■ TO DO:
Check each line of the listing for the string "next". Copy those where it appears.

■ SOURCE MATERIAL:
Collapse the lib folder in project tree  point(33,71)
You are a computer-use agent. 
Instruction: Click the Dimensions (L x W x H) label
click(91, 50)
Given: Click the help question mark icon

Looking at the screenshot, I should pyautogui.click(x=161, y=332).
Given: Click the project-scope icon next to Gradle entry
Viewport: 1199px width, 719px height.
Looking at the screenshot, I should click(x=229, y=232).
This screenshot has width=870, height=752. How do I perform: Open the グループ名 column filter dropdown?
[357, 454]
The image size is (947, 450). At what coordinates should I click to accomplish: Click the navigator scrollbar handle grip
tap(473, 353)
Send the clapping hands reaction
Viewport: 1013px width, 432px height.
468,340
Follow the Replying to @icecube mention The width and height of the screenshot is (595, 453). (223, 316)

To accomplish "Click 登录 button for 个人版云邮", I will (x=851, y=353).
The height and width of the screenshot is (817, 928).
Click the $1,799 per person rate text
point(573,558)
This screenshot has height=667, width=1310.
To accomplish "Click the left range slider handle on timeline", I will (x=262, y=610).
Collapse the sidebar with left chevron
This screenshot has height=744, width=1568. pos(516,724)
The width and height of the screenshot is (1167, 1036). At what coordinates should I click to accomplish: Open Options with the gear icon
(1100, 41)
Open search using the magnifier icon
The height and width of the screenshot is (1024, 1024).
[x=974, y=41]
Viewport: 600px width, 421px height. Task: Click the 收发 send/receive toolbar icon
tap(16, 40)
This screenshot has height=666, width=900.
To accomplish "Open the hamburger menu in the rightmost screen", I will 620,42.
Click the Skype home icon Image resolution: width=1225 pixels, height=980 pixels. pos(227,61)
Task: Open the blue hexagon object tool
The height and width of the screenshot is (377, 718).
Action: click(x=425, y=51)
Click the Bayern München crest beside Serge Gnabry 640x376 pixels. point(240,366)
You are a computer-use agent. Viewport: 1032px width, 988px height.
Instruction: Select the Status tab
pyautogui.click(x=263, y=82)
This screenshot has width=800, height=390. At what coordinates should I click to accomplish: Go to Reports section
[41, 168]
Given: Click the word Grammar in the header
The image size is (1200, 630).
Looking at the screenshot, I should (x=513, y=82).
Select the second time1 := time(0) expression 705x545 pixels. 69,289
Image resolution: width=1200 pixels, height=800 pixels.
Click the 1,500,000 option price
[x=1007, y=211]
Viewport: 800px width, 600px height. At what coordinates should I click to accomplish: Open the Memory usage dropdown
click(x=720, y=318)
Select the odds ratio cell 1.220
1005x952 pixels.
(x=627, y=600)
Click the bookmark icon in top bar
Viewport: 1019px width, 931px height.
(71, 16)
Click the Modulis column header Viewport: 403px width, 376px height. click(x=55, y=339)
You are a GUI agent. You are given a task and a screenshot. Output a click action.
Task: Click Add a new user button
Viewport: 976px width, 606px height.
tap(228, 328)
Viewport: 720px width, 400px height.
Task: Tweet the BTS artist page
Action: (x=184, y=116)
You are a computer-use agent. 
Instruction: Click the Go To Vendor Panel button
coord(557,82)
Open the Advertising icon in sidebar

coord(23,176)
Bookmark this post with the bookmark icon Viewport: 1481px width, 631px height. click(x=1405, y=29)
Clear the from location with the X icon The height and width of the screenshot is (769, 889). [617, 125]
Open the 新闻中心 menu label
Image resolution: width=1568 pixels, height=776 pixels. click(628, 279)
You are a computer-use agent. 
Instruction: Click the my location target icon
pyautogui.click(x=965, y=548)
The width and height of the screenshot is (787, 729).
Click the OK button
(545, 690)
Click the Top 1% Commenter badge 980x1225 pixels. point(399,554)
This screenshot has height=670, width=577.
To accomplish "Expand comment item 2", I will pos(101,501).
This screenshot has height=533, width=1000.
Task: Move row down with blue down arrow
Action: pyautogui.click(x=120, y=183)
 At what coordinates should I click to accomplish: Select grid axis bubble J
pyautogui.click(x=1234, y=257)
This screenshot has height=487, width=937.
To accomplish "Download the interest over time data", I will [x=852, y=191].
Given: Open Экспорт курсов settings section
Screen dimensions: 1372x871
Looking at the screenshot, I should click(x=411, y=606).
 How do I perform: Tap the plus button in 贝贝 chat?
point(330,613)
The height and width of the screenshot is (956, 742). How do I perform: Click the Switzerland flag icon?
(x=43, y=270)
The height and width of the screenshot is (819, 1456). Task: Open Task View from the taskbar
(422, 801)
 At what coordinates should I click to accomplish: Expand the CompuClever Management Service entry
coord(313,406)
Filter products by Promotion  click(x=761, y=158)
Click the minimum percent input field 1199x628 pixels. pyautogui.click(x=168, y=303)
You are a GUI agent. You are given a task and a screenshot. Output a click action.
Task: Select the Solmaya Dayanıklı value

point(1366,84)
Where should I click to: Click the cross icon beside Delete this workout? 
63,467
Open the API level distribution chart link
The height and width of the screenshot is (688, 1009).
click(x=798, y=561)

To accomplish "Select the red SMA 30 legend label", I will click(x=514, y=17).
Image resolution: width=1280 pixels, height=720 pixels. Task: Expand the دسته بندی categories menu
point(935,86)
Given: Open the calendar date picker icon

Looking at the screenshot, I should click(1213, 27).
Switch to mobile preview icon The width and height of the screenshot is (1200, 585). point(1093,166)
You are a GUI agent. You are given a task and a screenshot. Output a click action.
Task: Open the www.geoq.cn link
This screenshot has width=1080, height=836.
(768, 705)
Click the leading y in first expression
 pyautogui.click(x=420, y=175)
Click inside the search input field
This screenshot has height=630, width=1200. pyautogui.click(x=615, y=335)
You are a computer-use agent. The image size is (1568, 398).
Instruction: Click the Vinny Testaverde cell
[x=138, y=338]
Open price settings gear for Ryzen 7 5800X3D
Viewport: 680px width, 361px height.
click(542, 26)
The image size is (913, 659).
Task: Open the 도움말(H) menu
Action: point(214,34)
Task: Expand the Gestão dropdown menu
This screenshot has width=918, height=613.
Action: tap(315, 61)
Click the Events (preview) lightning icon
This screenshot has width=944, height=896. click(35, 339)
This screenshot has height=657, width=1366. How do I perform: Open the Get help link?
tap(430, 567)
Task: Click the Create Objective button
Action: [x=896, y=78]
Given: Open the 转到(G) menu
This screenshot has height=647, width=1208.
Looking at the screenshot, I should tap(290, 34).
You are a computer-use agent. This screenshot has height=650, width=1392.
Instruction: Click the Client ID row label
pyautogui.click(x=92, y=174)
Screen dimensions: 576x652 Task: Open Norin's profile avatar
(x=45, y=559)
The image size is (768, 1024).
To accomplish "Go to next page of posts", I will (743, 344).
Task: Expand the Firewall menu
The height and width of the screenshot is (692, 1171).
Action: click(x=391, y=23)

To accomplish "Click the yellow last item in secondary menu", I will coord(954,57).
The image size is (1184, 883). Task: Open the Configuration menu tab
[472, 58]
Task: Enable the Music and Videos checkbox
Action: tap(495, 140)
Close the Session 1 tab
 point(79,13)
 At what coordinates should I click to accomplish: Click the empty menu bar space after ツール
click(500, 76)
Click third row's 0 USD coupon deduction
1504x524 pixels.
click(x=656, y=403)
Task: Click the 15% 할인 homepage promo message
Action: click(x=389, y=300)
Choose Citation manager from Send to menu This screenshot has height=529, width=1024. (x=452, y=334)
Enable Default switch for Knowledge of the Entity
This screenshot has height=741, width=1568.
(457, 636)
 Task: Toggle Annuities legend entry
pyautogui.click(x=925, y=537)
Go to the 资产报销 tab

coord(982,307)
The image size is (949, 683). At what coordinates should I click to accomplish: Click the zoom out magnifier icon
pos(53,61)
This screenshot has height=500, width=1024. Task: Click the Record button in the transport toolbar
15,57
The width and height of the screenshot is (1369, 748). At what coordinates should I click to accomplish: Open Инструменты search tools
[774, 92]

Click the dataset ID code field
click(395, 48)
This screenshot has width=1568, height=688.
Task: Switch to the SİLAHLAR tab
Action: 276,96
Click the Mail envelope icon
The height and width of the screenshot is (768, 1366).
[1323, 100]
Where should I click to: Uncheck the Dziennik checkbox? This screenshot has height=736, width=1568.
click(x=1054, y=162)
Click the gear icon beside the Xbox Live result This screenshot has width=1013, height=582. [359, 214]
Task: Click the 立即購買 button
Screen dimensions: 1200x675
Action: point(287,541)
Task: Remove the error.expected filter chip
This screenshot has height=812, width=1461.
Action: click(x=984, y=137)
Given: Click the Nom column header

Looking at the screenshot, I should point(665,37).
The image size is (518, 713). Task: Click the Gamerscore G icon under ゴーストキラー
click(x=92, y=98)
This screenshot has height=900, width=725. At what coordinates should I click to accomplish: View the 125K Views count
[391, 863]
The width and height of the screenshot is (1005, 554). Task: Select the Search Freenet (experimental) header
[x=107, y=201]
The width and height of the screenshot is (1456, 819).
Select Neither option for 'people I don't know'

■ SOLVED PROBLEM:
Given: Click the project-scope icon next to Gradle entry
To accomplish "Go to next page of posts", I will (743, 344).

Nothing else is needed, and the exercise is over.